Nuruddin Zanki memang meninggal dunia tiga belas tahun sebelum berhasil mewujudkan apa yang dicita-citakannya. Tetapi ia memainkan peranan yang sangat penting dalam memperbaiki keadaan masyarakat Muslim di Suriah yang sebelumnya sibuk dengan konflik internal dan perselisihan madzhab. Ia merupakan seorang sultan di Suriah, dan kemudian juga di Mosul (Iraq) dan Mesir.
Pemerintahannya tidak ditandai dengan adanya penaklukkan spektakuler terhadap wilayah musuh seperti yang dilakukan oleh Muhammad al-Fatih terhadap Konstantinopel atau Shalahuddin al-Ayyubi terhadap al-Quds. Tetapi apa yang dilakukannya boleh jadi lebih penting. Ia menaklukkan dengan keshalehan dan nilai-nilai yang agung dari Tuhannya. Kekuatan militernya tidak dilengkapi dengan persenjataan fisik yang hebat dan istimewa. Tetapi ia memiliki senjata yang jauh lebih menggetarkan musuh-musuhnya, yaitu kekuatan doa dan pertolongan dari Yang Maha Penolong. Seorang non-Muslim di al-Quds bahkan mengakui hal ini.
“Sesungguhnya Abul Qasim (Nuruddin) memiliki sirr ‘rahasia’ dengan Allah,” katanya. “Tidaklah ia mengalahkan kami dengan bala tentaranya yang banyak, akan tetapi ia menang atas kami dengan doa dan shalat malamnya. Ia shalat di malam hari, mengangkat tangannya kepada Allah untuk berdoa dan meminta kepada-Nya. Dan Allah mengabulkan permintaannya serta tidak menjadikan doanya sia-sia, sehingga akhirnya dia menang atas kami.”
Nuruddin Zanki memerintah wilayah Suriah Utara setelah ayahnya, Imaduddin Zanki, wafat pada tahun 1146. Usianya ketika itu 28 tahun. Ia memerintah wilayah itu dari kota Aleppo (Halab).

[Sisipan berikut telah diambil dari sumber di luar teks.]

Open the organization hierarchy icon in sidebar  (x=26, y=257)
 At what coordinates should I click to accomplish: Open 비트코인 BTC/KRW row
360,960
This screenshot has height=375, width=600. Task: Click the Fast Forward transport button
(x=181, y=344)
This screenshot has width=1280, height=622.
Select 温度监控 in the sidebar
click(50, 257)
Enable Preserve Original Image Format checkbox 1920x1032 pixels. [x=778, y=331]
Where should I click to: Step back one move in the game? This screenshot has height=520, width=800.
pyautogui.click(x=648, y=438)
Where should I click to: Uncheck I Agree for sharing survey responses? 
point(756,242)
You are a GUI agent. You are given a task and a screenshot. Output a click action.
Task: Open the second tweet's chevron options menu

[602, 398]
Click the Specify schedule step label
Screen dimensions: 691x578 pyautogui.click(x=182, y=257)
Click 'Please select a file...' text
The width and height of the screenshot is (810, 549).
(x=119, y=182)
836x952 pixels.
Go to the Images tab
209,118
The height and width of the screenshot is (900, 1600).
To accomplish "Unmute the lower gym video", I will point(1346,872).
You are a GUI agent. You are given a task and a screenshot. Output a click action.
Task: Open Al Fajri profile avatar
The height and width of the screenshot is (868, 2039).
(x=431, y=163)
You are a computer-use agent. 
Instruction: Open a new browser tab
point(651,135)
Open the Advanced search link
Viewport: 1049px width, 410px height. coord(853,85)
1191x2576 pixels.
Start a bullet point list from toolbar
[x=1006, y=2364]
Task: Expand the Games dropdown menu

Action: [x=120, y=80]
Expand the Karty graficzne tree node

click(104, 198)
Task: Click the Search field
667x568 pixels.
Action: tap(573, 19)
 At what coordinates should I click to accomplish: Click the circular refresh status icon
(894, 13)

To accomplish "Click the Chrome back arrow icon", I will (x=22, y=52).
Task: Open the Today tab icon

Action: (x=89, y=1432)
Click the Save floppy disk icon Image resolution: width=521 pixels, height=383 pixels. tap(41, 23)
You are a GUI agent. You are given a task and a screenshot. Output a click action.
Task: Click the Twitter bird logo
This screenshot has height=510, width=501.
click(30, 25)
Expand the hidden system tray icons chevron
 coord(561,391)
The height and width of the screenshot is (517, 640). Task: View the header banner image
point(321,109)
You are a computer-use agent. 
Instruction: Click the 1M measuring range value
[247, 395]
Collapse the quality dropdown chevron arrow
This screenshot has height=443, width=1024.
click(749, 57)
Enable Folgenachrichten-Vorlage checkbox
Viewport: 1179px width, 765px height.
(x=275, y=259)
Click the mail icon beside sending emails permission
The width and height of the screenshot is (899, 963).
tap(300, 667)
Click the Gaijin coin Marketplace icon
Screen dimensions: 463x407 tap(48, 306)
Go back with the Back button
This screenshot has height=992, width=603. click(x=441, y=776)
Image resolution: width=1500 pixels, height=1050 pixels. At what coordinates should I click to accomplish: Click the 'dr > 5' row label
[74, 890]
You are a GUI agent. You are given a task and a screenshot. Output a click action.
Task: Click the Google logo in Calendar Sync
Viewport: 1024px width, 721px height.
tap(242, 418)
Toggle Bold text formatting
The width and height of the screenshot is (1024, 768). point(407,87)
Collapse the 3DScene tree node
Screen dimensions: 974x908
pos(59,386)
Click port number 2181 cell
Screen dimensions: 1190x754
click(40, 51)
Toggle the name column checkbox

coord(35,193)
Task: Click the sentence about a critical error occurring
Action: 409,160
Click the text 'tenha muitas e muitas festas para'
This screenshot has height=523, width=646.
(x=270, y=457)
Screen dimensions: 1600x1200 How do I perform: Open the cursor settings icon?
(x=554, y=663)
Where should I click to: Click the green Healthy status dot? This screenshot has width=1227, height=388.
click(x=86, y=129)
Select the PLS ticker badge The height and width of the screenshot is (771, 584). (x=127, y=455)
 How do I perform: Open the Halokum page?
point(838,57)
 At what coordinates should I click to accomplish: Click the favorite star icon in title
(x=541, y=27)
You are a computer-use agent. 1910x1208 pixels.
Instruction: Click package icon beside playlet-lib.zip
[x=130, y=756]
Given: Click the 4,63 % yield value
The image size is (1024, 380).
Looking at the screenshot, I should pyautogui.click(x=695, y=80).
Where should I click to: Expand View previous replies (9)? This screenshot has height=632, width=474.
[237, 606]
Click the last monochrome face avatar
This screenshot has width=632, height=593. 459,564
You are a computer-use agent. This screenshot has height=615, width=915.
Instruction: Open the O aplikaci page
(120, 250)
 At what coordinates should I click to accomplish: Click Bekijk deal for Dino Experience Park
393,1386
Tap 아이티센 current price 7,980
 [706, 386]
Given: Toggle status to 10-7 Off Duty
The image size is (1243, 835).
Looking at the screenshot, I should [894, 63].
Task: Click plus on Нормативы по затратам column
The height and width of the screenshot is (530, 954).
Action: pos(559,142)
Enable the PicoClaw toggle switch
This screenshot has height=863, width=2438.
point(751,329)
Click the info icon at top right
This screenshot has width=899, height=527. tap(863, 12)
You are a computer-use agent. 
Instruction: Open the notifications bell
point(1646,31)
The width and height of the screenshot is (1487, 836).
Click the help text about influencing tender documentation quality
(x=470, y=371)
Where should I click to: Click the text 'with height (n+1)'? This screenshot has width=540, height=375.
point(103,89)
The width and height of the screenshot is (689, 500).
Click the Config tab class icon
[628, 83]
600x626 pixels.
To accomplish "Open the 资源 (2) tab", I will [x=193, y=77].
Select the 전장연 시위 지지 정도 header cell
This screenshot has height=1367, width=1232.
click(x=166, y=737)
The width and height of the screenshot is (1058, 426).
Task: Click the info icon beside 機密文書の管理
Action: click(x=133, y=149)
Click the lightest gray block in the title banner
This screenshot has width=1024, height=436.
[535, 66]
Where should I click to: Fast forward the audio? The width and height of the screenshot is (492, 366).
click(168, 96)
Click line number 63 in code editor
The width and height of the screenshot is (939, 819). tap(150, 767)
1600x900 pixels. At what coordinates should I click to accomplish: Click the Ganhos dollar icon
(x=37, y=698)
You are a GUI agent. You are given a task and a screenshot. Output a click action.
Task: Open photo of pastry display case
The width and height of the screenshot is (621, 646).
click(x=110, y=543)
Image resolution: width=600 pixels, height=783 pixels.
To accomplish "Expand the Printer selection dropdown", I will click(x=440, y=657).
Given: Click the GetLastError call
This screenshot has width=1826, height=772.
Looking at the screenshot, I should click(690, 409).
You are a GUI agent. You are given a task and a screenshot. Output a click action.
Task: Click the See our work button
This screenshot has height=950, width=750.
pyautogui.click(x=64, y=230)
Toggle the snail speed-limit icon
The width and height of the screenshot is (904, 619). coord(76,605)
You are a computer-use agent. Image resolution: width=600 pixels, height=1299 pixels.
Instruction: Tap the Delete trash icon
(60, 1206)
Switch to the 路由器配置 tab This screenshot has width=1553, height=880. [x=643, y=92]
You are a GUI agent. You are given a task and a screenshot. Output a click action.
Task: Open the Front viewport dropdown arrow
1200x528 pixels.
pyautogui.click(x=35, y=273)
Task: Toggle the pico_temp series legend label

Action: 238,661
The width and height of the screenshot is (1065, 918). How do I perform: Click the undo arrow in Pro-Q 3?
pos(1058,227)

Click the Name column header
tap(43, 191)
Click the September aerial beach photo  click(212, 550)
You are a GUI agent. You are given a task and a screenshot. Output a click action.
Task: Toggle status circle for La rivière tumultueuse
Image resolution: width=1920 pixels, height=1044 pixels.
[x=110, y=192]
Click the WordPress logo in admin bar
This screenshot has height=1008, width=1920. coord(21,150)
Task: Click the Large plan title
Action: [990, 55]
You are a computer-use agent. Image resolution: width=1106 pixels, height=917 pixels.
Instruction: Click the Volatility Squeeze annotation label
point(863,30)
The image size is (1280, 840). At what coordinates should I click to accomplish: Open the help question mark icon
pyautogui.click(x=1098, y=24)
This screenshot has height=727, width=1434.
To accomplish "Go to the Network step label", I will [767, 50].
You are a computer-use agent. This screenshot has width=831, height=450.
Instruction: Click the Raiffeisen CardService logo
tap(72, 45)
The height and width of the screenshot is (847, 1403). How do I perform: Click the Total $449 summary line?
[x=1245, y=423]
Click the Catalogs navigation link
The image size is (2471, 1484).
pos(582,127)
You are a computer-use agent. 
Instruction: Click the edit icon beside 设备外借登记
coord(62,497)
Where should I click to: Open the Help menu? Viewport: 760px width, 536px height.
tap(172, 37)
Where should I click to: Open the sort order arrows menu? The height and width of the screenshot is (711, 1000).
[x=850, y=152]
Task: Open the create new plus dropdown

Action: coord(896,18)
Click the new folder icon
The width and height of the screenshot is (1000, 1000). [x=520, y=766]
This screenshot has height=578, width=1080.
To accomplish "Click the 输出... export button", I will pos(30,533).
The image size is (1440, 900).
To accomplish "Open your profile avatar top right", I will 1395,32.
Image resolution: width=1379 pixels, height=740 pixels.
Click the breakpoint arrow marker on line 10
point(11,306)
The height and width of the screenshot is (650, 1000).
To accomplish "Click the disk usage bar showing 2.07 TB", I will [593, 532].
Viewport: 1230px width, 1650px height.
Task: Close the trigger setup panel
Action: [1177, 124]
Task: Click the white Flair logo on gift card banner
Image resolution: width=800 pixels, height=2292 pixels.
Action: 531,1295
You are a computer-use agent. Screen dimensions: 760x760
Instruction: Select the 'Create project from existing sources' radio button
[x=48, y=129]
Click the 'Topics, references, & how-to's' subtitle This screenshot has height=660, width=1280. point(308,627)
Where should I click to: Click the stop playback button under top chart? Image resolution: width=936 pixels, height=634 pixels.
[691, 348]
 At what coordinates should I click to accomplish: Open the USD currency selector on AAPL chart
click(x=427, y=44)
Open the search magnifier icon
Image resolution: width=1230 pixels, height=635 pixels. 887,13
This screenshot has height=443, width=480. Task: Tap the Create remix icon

Ketika kakaknya meninggal dunia pada tahun 1149, ia menggabungkan Mosul di Iraq dalam wilayah kekuasaannya. Pada tahun 1154, Damaskus, kota penting lainnya di Suriah, juga masuk dalam wilayah pemerintahannya setelah melalui strategi yang cukup panjang.
Pada akhir masa pemerintahannya, tepatnya pada tahun 1169, Shirkuh dan keponakannya Shalahuddin yang bekerja di bawah pemerintahannya menambahkan Mesir ke dalam wilayah pemerintahan Nuruddin Zanki. Hal ini membuat kekuatan salib di al-Quds terjepit di antara wilayah kepemimpinan Nuruddin Zanki. Hanya saja beliau meninggal dunia tiga tahun kemudian, yaitu pada tahun 1174. Kepemimpinan atas wilayah-wilayah itu kemudian diteruskan oleh Shalahuddin al-Ayyubi yang juga memerintah dengan cara-cara yang Islami sehingga pada akhirnya berhasil membebaskan al-Quds dari tangan pasukan salib pada tahun 1187.
Prestasi Militer Nuruddin Zanki
Nuruddin Zanki memiliki gaya militer yang khas. Ia tidak tergesa-gesa dalam menghadapi pasukan lawan. Kadang saat pasukannya berada di suatu daerah dan mendengar kedatangan pasukan musuh ke tempat itu, ia akan menarik pasukannya ke tempat lain. Tetapi ia melakukan hal itu untuk menyelidiki jumlah dan keadaan pasukan lawan, sambil terus melakukan pengintaian. Setelah musuh berangkat kembali dari tempat mereka, Nuruddin akan mengikuti dan menyergap mereka dengan tiba-tiba. Dengan cara ini, ia berhasil memenangkan banyak pertempuran dan mengurangi jumlah korban dari pasukan Muslim.
Adapun terhadap emir-emir Muslim di Suriah-Palestina yang masih menentangnya, ia menghindari konflik terbuka serta pertempuran fisik dengan mereka. Ia selalu menyeru mereka untuk berjihad bersamanya melawan kekuatan salib. Jika mereka menentangnya, ia akan melakukan tekanan politik terhadap mereka sambil melakukan persuasi dan menarik simpati para ulama di wilayah-wilayah yang dipimpin oleh para emir itu. Dengan begitu, walaupun para ulama dan masyarakat tersebut berada dalam wilayah kekuasaan yang berbeda, tetapi hati mereka bersama Nuruddin Zanki dan selalu mendoakan kemenangannya. Kesalehan serta cara-cara yang lembut seperti inilah yang membuat Nuruddin Zanki pada akhirnya dapat menyatukan seluruh Suriah ke dalam satu pemerintahan, setelah wilayah itu tercerai berai dan saling bermusuhan selama lebih dari setengah abad.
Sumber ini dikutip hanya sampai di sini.